- North American flyer
- Developer: Alpha Denshi
- Publishers: JP: Kural Samno Electric; EU: Exidy; NA: Williams Electronics;
- Platform: Arcade
- Release: NA/JP: October 1981; EU: 1981;
- Genre: Maze
- Modes: Single-player, multiplayer

= Make Trax =

1981 video game

Make Trax, originally released in Japan as Crush Roller (クラッシュローラー, Kurasshu Rōrā), is a 1981 maze game developed by Alpha Denshi and published as an arcade video game by Kural Samno Electric in Japan. It was licensed in Europe to Exidy, which released it under its original title Crush Roller, and in North America to Williams Electronics, who released it as Make Trax.

==Gameplay==

The goal is to paint the entire maze green.

The player controls a paintbrush, reddish-orange in color, and must paint the entire maze in order to advance to the next stage. Two fish — one yellow, the other light blue — emerge from separate aquariums to pursue the paintbrush around the board, and if either of the fish succeeds in making contact with the paintbrush, the player loses one of three lives.

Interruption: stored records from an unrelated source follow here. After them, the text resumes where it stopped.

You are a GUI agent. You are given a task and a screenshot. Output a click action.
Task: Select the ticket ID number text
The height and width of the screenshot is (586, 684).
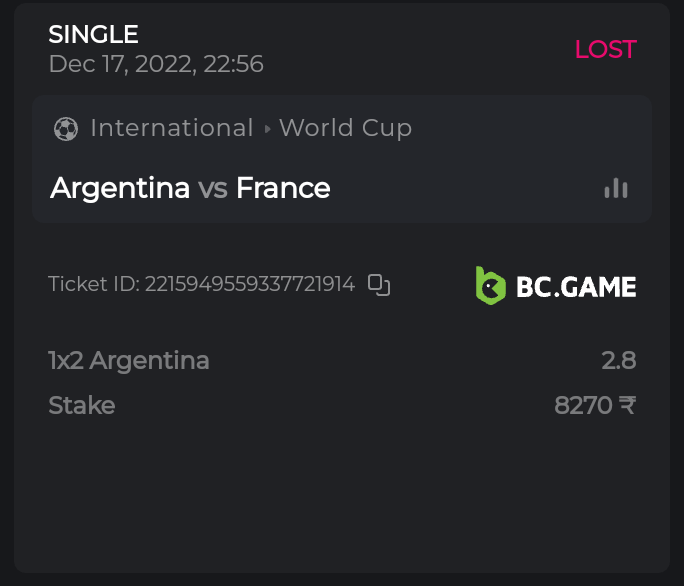(x=250, y=284)
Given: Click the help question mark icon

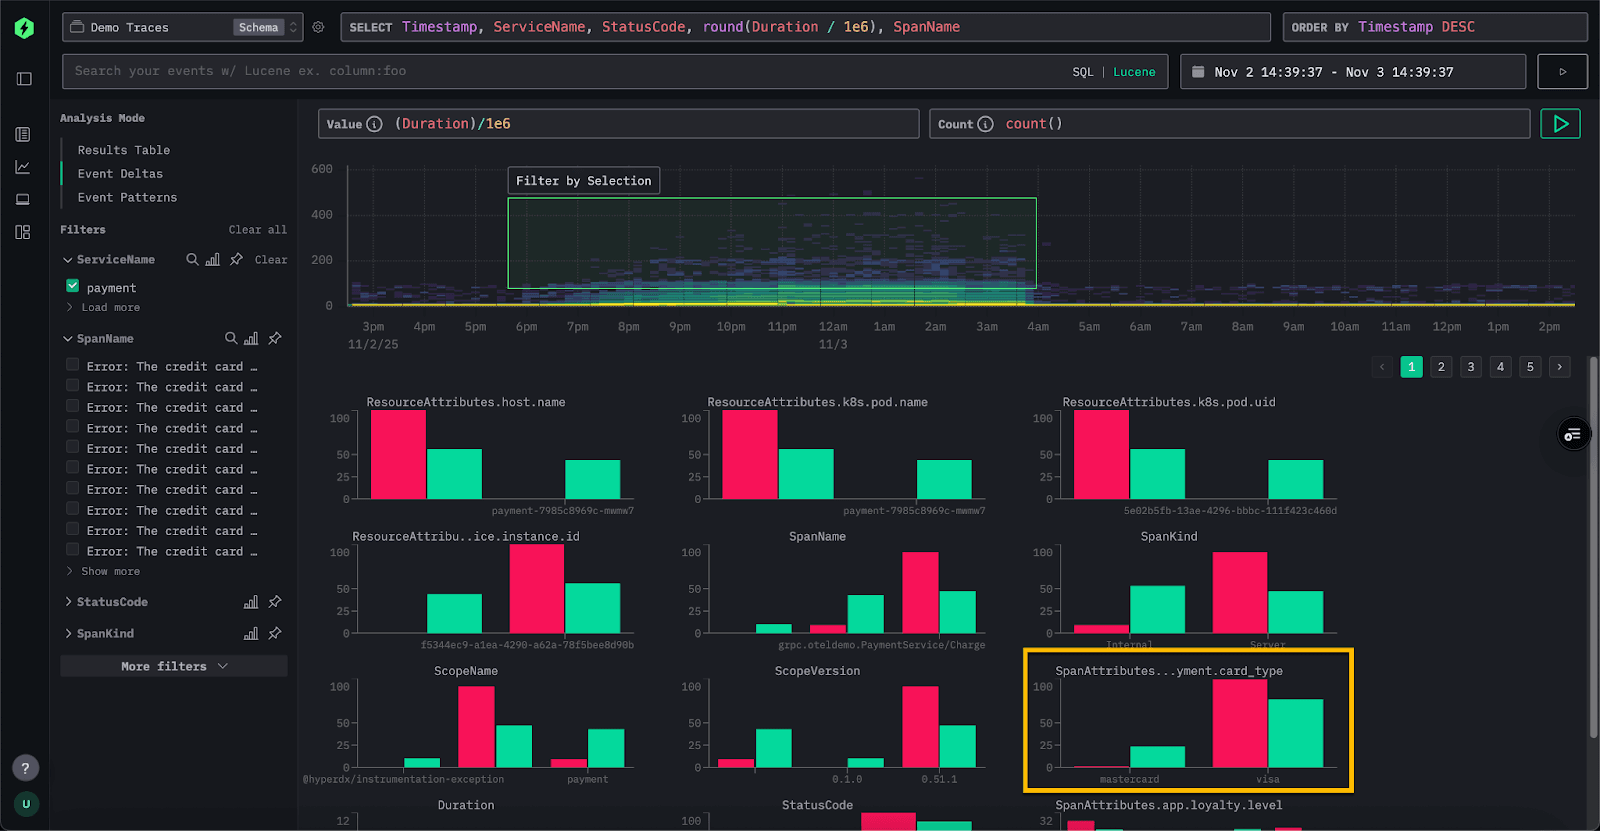Looking at the screenshot, I should pyautogui.click(x=26, y=768).
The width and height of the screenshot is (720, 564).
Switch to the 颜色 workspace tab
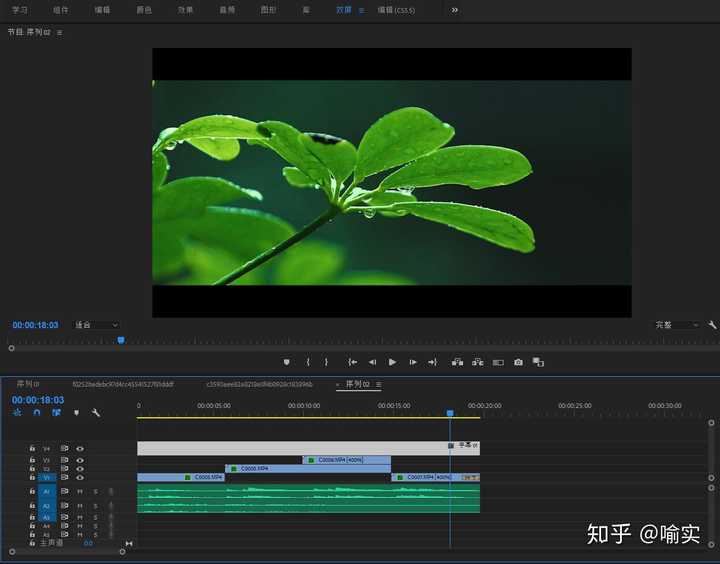[x=144, y=9]
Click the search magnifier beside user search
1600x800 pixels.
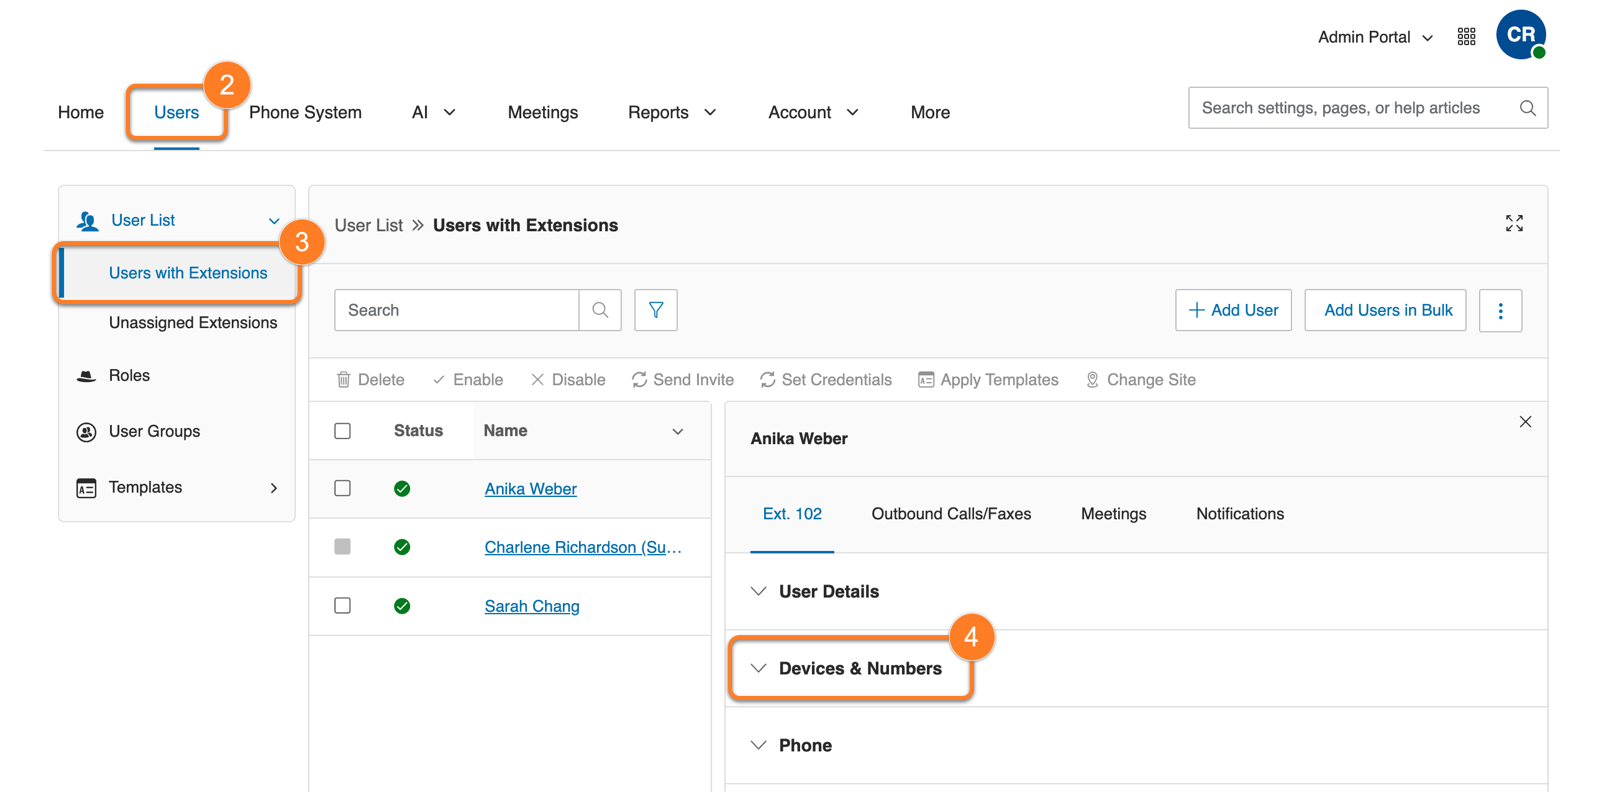600,310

The player may use two "rollers" to attack the fish. They are located on overpasses, one vertical in its orientation, the other horizontal. To use them, the player positions the paintbrush on its forward end, waits for either or both of the fish to approach, then pushes the paintbrush along the roller, attacking the fish. The fish is removed from the maze for a few seconds, then returns to one of the aquariums and resumes its pursuit of the paintbrush. Killing fish in this manner scores bonus points.

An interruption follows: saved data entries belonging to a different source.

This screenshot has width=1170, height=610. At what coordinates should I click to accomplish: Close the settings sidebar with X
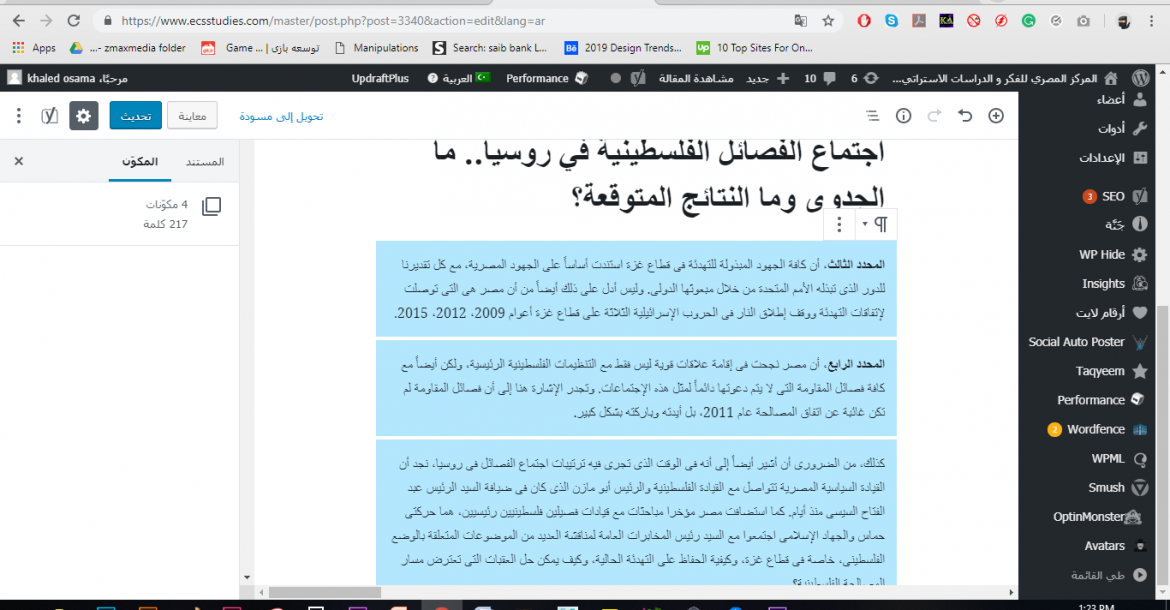tap(18, 161)
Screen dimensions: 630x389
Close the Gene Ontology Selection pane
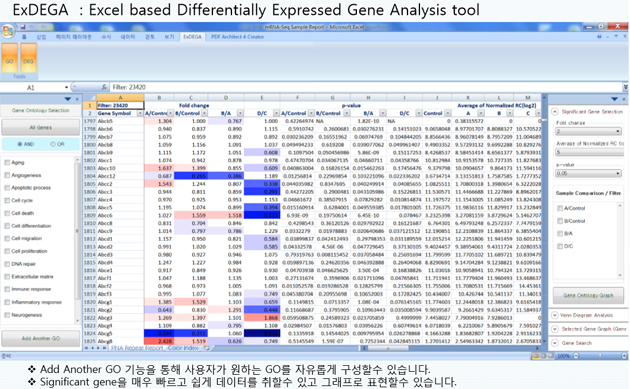point(77,99)
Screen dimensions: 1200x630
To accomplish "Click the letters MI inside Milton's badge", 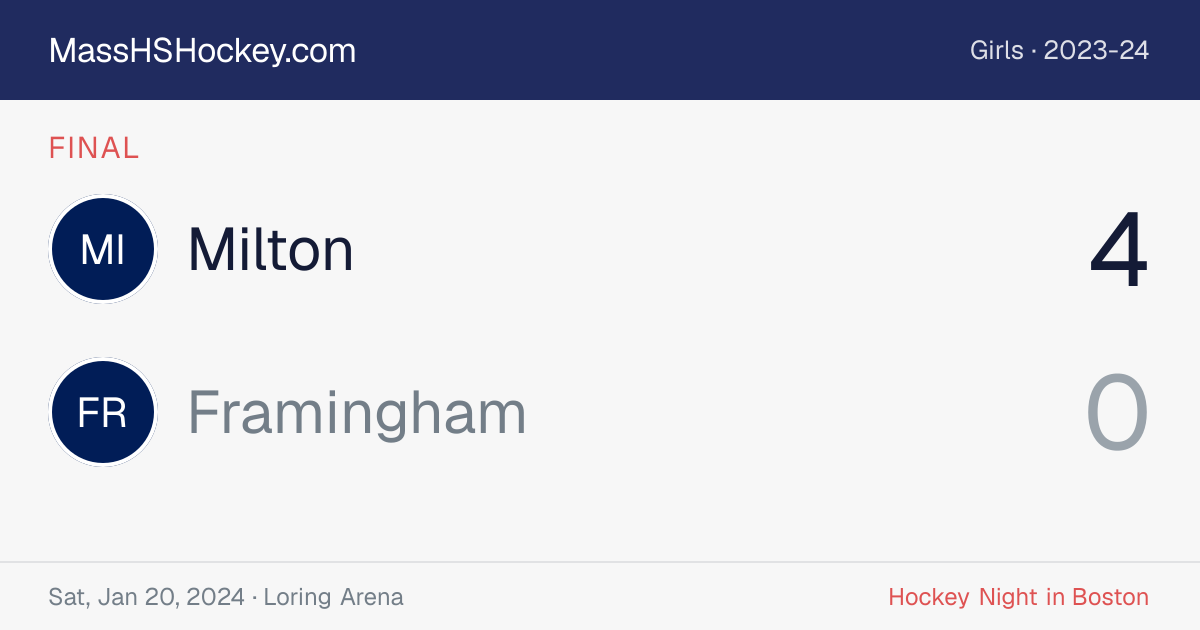I will tap(102, 250).
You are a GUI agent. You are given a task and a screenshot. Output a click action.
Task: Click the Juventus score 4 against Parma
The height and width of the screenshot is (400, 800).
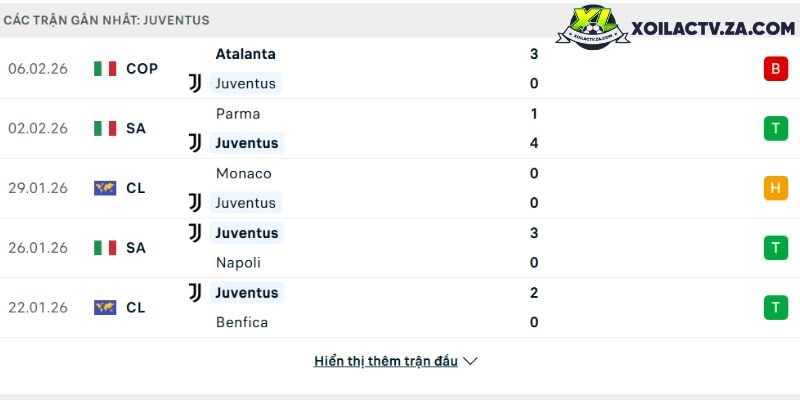click(535, 143)
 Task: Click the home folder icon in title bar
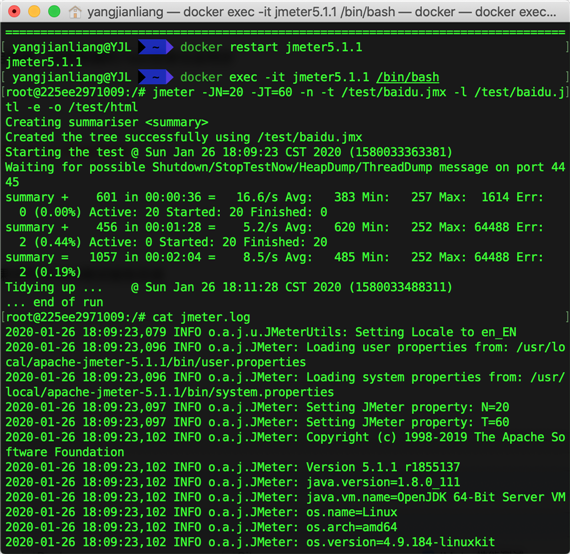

The fish initially are dumb, but as time goes on they get "smarter" learning to avoid the roller when the paintbrush nears it, and develop strategies to trap the player between them.

A third character, appearing to be an animal, rolling tire, or invisible man depending on the level, may enter the maze and leave tracks that must be painted over in order for the board to be completed. The player can limit the damage by running over the figure, which not only stops further tracks from being left but also awards the player a score, which progressively increases as more boards are cleared.

==Reception==
In Japan, Crush Roller was the ninth highest-grossing arcade game of 1981.

==Legacy==
ADK remade the game for the Neo Geo Pocket Color which was released worldwide by SNK under its original name Crush Roller in 1999. The game mechanics are largely the same as its arcade counterpart, though the level design was adapted to fit the smaller screen size. Graphics and sound were also improved thanks to the more powerful hardware. This version was later re-released as part of the Windows port of Neo Geo Pocket Color Selection Vol. 1 in 2021.

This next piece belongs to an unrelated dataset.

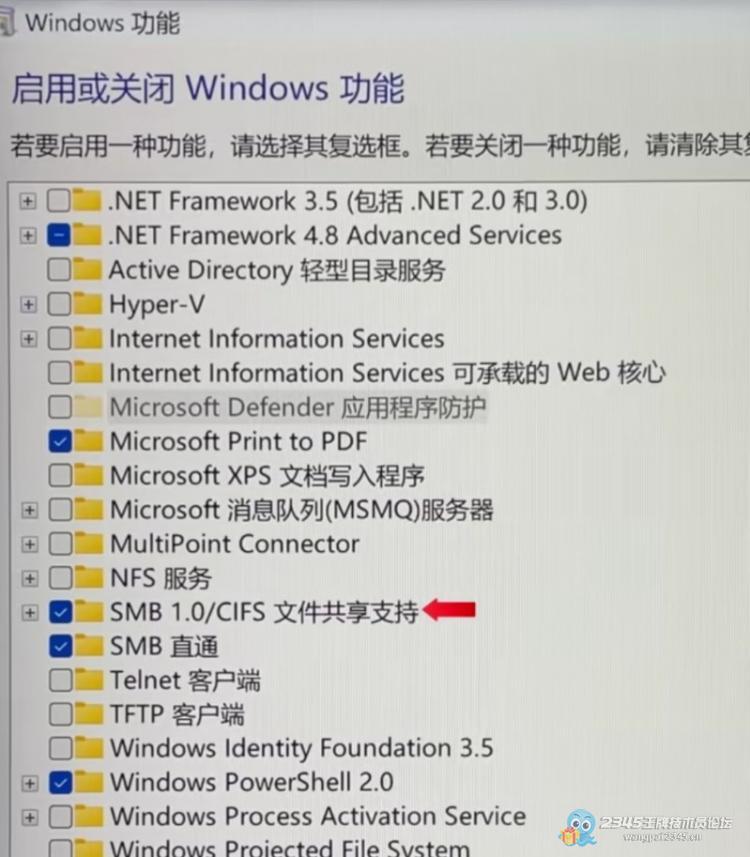The height and width of the screenshot is (857, 750).
Task: Click the Windows 功能 title bar icon
Action: tap(8, 23)
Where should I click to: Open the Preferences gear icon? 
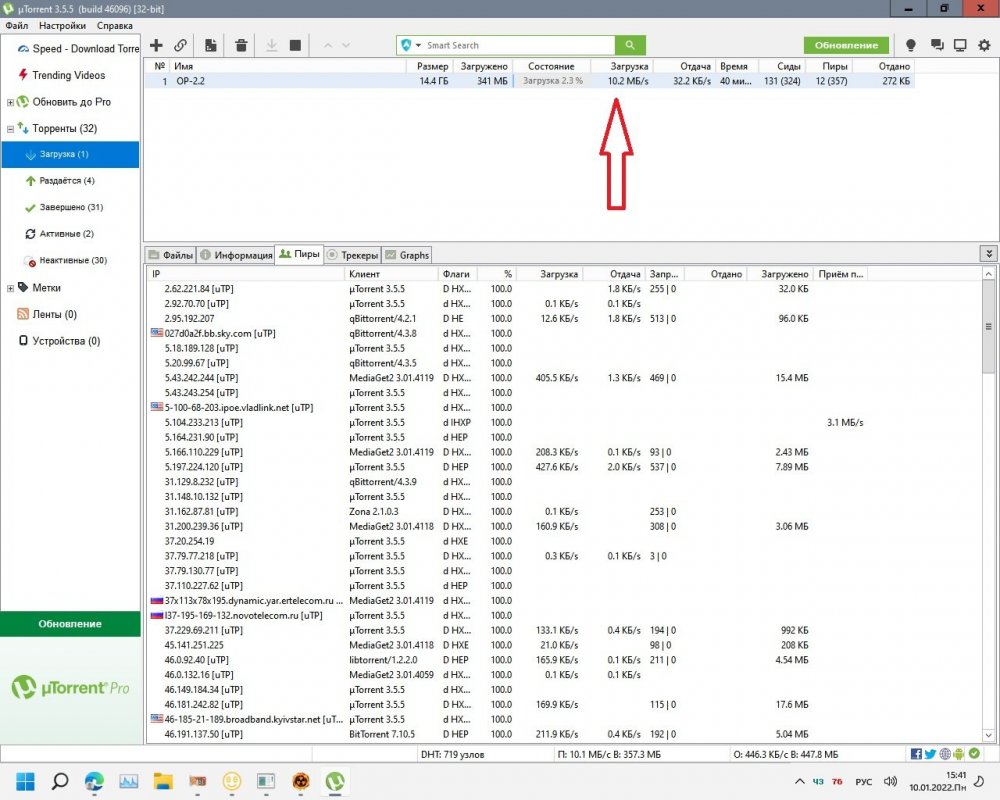click(x=984, y=45)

A clone called Brush Roller for the Famicom/NES was programmed in 1990 by Hwang Shinwei and published by RCM Group. This game was later hacked by NTDEC to make Bookyman, which was released on the Caltron 6-in-1 and the Asder 20-in-1. It replaced the title screen, some of the graphics, and revamped the sound and music. It also fixed the bugs that cause music temporary stops when the roller died or crush enemy and eliminated corrupted sprites at left maze scoreboard when completed stage which are replaced by some hollow squares. The original NTDEC release and Asder version retained the original sounds from Brush Roller, despite the Asder version released a year later.

A "speed-up" modification named Make Trax Turbo allows the paintbrush to move faster (but not the fish).